Re: [neㄘcash, ᨇcash, net⚷eys, or viᖚes?] Name AnonyMint's vapor coin?

Quote from: tromp on January 30, 2016, 07:07:21 PM

Quote from: TPTB_need_war on January 30, 2016, 06:52:44 PM

What I am saying is that the entropy of your problem space is large but limited, which is indeed because the confusion and diffusion injected into the memory space is not entirely randomized over the entire memory space allocated to the PoW computation. Duh. Which is precisely what Andersen discovered when he broke your Cuckoo Cycle as I warned you would be the case. Quoting from the above paper:

You're living in the past quoting 2 papers that both focus on an early 2014 version of Cuckoo Cycle.

What David Andersen did in april 2014 is to reduce memory consumption by a factor of 32, which has become
part of the reference miner in may 2014, well in the past when my Cuckoo Cycle paper was published in BITCOIN 2015.

The paper says:

Quote

¹The project webpage [37] claims Andersens optimizations be integrated into the miner, but the performance numbers are mainly unchanged since before the cryptanalysis appeared

What is the performance per Watt and performance per $ hardware comparing CPU and GPU now for reference miners?

It should be possible to use the superior FLOPS of the GPU to trade less memory for more computation and/or parallelization, thus giving the GPU an advantage over the CPU. Maintaining parity for the CPU was the entire point of a memory hard PoW algorithm. Also the more parallelization, the lower the effective latency of the GPU's memory because latency gets masked by computation proceeding in parallel. Up to the limit of memory bandwidth (which is very high on the GPU as you know).

Edit: I will need to study this when I am not so sleepy, to give it proper thought.

Edit#2: you added the following your post after I replied to it:

Quote from: tromp on January 30, 2016, 07:07:21 PM

But you don't need to read that paper to learn of the linear time memory trade off, which is right on the project page:

"I claim that trading off memory for running time, as implemented in tomato_miner.h, incurs at least one order of magnitude extra slowdown".

Btw, there is maximum entropy in the bitmap of alive edges once 50% of them have been eliminated.

But the GPU gets that computation for free because it is masked by the latency for the random accesses. That is why I asked for some performance figures above comparing CPU and GPU. I haven't looked at your project page for 2+ years.

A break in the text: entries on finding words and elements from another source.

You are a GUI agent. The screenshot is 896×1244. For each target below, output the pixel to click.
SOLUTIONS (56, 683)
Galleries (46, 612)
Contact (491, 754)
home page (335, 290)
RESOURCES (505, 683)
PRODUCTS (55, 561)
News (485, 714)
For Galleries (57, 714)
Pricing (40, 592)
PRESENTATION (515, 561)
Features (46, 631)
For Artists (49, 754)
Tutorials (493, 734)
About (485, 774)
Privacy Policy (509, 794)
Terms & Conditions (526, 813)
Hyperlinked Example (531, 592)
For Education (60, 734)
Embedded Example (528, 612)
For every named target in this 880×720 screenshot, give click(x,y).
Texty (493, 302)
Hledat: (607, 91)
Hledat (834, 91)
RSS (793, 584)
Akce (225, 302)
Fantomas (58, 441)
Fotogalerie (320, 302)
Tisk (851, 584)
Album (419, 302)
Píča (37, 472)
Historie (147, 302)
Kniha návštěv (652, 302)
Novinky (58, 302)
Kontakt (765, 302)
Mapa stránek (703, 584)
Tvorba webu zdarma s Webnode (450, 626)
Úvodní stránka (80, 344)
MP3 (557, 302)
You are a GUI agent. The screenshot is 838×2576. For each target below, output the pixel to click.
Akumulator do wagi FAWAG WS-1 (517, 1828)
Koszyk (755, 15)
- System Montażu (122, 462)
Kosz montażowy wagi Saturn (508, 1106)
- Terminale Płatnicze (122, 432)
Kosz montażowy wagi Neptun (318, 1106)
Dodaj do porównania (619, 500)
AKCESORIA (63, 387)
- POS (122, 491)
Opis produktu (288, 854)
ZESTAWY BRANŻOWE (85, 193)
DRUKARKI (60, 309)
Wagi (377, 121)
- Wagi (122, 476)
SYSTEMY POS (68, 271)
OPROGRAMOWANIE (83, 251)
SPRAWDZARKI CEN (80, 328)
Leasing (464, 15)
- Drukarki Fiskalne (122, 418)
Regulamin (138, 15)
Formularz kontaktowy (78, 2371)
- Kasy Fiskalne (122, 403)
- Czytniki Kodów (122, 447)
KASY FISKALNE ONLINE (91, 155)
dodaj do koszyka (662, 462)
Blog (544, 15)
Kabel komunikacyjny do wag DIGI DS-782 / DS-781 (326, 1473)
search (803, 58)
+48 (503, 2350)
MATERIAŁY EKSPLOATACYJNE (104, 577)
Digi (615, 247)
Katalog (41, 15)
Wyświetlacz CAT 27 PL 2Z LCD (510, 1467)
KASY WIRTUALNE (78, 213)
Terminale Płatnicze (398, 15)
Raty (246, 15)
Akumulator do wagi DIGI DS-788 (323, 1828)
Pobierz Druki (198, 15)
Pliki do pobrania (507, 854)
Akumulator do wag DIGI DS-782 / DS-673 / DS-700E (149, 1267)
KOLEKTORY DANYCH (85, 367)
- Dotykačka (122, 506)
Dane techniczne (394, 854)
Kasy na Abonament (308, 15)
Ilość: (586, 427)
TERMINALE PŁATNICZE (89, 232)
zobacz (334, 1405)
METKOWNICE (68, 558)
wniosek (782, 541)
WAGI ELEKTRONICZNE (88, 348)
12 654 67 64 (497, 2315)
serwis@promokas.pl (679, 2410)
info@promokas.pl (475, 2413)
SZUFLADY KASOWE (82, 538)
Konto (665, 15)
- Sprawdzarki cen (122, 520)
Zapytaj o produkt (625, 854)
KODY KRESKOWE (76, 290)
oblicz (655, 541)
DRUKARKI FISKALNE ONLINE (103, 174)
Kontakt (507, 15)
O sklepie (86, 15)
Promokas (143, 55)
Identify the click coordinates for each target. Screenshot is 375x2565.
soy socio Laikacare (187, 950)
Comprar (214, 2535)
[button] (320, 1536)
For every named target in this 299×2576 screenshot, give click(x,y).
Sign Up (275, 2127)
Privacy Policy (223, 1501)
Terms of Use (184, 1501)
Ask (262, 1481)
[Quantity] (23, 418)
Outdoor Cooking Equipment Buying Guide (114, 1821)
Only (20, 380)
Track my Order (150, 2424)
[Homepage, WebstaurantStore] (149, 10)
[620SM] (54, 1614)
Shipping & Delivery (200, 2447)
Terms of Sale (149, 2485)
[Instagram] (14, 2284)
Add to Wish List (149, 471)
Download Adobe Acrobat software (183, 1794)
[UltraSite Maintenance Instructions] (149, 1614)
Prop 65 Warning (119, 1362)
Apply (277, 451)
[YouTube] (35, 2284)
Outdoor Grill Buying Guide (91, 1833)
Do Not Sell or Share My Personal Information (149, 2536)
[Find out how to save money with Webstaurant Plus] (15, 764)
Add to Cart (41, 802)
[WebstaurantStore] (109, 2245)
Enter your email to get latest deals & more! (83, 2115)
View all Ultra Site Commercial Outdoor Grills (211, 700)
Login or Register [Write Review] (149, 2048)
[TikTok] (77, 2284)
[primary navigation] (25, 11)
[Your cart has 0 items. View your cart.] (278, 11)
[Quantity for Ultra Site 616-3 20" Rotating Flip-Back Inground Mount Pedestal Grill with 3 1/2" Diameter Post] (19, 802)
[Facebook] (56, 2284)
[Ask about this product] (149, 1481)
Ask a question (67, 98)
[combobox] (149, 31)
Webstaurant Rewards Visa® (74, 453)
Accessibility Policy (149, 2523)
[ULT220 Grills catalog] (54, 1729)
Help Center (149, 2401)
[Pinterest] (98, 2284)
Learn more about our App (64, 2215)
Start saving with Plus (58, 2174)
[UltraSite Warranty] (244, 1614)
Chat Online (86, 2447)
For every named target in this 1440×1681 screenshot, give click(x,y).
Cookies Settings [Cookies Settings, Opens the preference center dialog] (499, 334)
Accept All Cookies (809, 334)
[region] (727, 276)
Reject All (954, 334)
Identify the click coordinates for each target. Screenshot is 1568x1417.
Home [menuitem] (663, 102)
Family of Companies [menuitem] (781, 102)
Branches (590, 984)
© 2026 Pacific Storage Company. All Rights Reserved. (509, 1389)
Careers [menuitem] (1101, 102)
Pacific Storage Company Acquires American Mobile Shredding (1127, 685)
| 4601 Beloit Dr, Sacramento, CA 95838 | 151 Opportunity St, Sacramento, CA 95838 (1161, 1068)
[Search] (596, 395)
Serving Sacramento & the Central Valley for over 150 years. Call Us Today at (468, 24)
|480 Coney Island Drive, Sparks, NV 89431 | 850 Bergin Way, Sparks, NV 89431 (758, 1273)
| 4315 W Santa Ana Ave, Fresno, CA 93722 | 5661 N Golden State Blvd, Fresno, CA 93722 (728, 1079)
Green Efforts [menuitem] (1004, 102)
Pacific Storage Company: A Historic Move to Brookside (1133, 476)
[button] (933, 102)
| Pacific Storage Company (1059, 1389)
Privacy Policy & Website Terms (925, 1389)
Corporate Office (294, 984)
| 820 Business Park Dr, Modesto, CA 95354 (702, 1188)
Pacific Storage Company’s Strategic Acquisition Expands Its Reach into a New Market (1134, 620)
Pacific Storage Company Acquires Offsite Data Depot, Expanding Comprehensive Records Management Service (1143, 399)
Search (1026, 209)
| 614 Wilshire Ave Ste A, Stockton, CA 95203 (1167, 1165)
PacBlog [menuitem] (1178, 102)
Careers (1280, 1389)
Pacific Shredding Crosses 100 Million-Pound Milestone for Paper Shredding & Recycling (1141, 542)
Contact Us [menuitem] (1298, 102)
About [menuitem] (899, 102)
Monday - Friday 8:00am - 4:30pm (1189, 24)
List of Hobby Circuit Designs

Edit#3: so apparently about a 3X advantage in rate per watt since the TDP of the GPU you cited is 165W (including 4 GB ram) and i7 afair is about 125W:

https://github.com/tromp/cuckoo#1-memory-bank--1-virtual-core--1-vote

Was that running all threads of the i7 versus all compute units of the GPU? Did you maximize the # of instances each could do with its available compute units, i.e. normalize for if the GPU has 8 or 16GB as necessary to max out its FLOPS? I see you said you maxed out memory bandwidth, but what about trading some memory for 10X more computation until the memory bandwidth bound and computation bound (FLOPS) are matched?